ChIPXpress: using publicly available gene expression data to improve ChIP-seq and ChIP-chip target gene ranking
Department of Biostatistics, Johns Hopkins University Bloomberg School of Public Health, 615 North Wolfe Street, Baltimore, MD, 21205, USA
BMC Bioinformatics 2013, 14:188 doi:10.1186/1471-2105-14-188Published: 10 June 2013
ChIPx (i.e., ChIP-seq and ChIP-chip) is increasingly used to map genome-wide transcription factor (TF) binding sites. A single ChIPx experiment can identify thousands of TF bound genes, but typically only a fraction of these genes are functional targets that respond transcriptionally to perturbations of TF expression. To identify promising functional target genes for follow-up studies, researchers usually collect gene expression data from TF perturbation experiments to determine which of the TF targets respond transcriptionally to binding. Unfortunately, approximately 40% of ChIPx studies do not have accompanying gene expression data from TF perturbation experiments. For these studies, genes are often prioritized solely based on the binding strengths of ChIPx signals in order to choose follow-up candidates. ChIPXpress is a novel method that improves upon this ChIPx-only ranking approach by integrating ChIPx data with large amounts of Publicly available gene Expression Data (PED).
We demonstrate that PED does contain useful information to identify functional TF target genes despite its inherent heterogeneity. A truncated absolute correlation measure is developed to better capture the regulatory relationships between TFs and their target genes in PED. By integrating the information from ChIPx and PED, ChIPXpress can significantly increase the chance of finding functional target genes responsive to TF perturbation among the top ranked genes.

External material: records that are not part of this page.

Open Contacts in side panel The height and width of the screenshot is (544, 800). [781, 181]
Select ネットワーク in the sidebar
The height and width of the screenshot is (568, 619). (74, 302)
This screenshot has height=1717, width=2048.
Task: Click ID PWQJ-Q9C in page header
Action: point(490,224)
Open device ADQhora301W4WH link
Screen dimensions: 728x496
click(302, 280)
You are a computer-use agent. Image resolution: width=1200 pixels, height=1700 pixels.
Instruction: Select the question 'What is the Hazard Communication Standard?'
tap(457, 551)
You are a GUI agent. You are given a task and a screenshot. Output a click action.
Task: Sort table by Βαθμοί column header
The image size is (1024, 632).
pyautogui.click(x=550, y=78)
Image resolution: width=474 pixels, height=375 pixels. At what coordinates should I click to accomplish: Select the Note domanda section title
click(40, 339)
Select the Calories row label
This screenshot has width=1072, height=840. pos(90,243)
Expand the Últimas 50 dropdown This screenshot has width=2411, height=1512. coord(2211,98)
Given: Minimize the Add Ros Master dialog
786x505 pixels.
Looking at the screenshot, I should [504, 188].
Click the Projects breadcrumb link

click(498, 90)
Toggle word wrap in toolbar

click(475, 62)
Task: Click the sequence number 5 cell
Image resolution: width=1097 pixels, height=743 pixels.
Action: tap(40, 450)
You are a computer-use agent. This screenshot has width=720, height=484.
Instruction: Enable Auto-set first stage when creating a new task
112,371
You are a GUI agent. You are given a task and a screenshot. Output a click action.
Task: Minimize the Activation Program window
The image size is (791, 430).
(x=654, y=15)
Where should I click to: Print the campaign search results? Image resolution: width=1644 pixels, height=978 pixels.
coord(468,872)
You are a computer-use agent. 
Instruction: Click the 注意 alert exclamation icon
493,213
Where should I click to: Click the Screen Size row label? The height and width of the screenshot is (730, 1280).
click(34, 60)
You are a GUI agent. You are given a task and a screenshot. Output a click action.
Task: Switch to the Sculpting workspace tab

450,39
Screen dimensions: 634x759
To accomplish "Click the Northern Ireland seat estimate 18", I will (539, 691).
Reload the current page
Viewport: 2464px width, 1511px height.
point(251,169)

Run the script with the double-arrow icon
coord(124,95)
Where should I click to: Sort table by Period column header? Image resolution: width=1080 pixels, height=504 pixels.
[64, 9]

ChIPXpress is implemented as an easy-to-use R/Bioconductor package. We evaluate ChIPXpress using 10 different ChIPx datasets in mouse and human and find that ChIPXpress rankings are more accurate than rankings based solely on ChIPx data and may result in substantial improvement in prediction accuracy, irrespective of which peak calling algorithm is used to analyze the ChIPx data.
ChIPXpress provides a new tool to better prioritize TF bound genes from ChIPx experiments for follow-up studies when investigators do not have their own gene expression data. It demonstrates that the regulatory information from PED can be used to boost ChIPx data analyses. It also represents an important step towards more fully utilizing the valuable, but highly heterogeneous data contained in public gene expression databases.